Transthyretin-mediated amyloidosis (ATTR) is rare, progressive, and still undiagnosed.[1] At a featured session during Becker’s 16th Annual Meeting, a panel of cardiology and pharmacy leaders outlined both the scale of the problem and a practical playbook for health system administrators looking to close the gap.
The session, titled “Better together: How pharmacy and cardiology can partner to elevate complex cardiac care,” was moderated by Ginger Biesbrock, DSc, PA-C, senior vice president of the National Heart and Vascular Service Line at Advocate Health (Charlotte, N.C.). Panelists included Nitasha Sarswat, MD, director of the Multi-Institutional Amyloid Center of Excellence at University of Chicago Medicine, and Ghalib Abbasi, PharmD, director of system pharmacy informatics and virtual pharmacy, and director of Houston Methodist Specialty Pharmacy at Houston Methodist.
Here are three key takeaways from the session.
Note: Quotes have been lightly edited for length and clarity.

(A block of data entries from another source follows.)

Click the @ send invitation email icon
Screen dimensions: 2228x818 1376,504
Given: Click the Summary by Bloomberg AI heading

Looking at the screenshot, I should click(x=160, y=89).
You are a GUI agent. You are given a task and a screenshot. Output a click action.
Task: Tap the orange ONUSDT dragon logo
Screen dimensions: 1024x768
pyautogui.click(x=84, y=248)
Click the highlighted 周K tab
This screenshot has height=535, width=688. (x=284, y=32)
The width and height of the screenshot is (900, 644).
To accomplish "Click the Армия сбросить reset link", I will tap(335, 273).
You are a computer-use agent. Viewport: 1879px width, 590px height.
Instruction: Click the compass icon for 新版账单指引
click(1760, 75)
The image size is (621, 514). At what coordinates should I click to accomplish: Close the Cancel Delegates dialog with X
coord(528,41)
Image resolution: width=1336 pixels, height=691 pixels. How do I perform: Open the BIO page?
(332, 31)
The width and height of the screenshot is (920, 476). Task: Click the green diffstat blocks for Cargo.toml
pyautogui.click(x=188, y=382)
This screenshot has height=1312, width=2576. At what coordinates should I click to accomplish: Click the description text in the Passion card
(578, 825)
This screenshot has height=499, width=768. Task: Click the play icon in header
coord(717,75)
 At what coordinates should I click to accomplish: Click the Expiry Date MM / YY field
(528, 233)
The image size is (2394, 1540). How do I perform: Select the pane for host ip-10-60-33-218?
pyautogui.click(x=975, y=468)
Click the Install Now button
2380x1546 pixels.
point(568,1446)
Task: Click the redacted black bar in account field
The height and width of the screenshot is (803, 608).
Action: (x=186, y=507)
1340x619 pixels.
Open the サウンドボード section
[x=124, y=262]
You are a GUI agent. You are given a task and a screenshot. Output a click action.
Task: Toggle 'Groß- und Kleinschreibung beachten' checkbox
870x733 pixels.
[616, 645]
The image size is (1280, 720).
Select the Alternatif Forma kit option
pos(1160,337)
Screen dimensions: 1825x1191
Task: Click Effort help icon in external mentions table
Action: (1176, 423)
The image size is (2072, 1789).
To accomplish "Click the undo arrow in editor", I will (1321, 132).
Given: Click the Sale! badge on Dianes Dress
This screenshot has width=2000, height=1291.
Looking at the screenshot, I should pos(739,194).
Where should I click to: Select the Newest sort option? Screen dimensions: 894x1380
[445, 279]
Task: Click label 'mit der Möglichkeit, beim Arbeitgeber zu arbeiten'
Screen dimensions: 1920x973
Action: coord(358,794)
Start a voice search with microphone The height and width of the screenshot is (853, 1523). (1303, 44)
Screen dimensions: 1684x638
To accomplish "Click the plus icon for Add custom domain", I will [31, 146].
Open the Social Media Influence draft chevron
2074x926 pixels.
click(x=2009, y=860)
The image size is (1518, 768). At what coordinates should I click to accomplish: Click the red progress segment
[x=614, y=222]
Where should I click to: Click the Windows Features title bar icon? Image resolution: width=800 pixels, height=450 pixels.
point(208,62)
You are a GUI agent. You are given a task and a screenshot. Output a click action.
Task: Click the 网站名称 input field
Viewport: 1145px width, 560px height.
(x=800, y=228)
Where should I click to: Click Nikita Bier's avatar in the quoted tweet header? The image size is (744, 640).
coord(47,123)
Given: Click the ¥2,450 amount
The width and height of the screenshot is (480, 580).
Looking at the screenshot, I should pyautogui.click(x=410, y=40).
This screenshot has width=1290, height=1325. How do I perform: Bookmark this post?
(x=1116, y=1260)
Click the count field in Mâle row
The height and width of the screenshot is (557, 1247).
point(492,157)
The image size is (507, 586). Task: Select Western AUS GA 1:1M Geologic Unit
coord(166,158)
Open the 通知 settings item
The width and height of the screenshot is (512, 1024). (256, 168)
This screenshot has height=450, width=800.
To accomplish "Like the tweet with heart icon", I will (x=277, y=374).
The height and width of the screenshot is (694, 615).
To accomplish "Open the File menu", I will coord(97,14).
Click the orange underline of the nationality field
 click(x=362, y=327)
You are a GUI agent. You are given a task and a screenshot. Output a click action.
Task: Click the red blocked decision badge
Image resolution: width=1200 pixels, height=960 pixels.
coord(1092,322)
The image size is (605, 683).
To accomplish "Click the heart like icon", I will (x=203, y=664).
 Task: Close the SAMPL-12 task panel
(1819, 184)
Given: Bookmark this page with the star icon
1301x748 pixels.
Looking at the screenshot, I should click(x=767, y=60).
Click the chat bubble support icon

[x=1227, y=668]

1. The diagnosis gap is large — and costly
Data presented at the session painted a stark picture: ATTR cardiomyopathy (ATTR-CM) affects an estimated 150,000 or more patients in the U.S., fewer than half are diagnosed and fewer than half of those are treated.2-7 Dr. Biesbrock noted patients often wait more than four years for a diagnosis and treatment, during which time undetected disease drives significantly higher rates of hospitalization, ED visits and cardiac procedures — and impacts CMS quality metrics, including in-hospital mortality and readmissions.8
“These are patients that deserve at this point better care than what we’ve historically been able to do,” Dr. Biesbrock said.
2. Identification starts with a physician champion and EHR infrastructure
Closing the diagnosis gap requires both human leadership and technology. “The number one thing in our system has been having a disease state leader, somebody like myself who’s passionate about the disease, and it’s education, education, education,” Dr. Sarswat said.
Raising awareness across specialties — orthopedics, geriatrics, neurology and beyond — is essential to capture patients who would otherwise be missed.
On the technology side, Dr. Abbasi described a risk-scoring model Houston Methodist incorporated within its EHR to flag high-risk patients based on clinical criteria, automatically generating referrals for those above a score threshold. “Amyloid programs cannot go anywhere without good partnership with your informatics group in your institution,” he said.
Dr. Biesbrock urged administrators to assess what their organizations are currently doing in the amyloid space, identify their physician champions and evaluate how effectively they are socializing and building awareness around the disease.
3. Pharmacy-cardiology partnership is the operational engine, and the business case is clear
Diagnosing patients is only the first challenge. Managing complex ATTR therapies requires pharmacy involvement from the start. Dr. Sarswat noted that at both institutions where she practices, she knows her specialty pharmacy colleagues by first name because they are in close, frequent contact. The partnership covers everything from prior authorizations to infusion center workflows to grant assistance for patients.
For administrators looking to build or strengthen this infrastructure, Dr. Biesbrock outlined a clear action plan: use available data to quantify the patient population, map where patients are being managed and identify those who are under-managed. That process converts a clinical challenge into a business case. The right stakeholders to have at the table, she noted, include finance, cardiology leadership, pharmacy leadership, IT leadership and data governance.
“When you can get good quantifiable data out of your system, that creates a very strong way to engage those that are decision makers around releasing budgets and funding for infrastructure for these things,” Dr. Biesbrock said.
1. Laires et al. Open Heart. 2025;12(2):e003781.
2. Data on file. Alnylam Pharmaceuticals, Inc.
3. U.S Census Bureau. np2023-t1. Accessed April 24, 2026. https://www2.census.gov/programs-surveys/popproj/tables/2023/2023-summary-tables/.
4. Lindmark et al. ESC Heart Fail. 2021;8(1):745-749.
5. Jacobson et al. Amyloid; 2015.22(3):171-174.
6. Jacobson et al. Am J Cardiol. 2011;108(3):440-444.
7. Quarta et al. N Engl J Med. 2015;372(1):21-29.
8. Arora et al. J Am Coll Cardiol CardioOnc. 2020;2(5):710-718.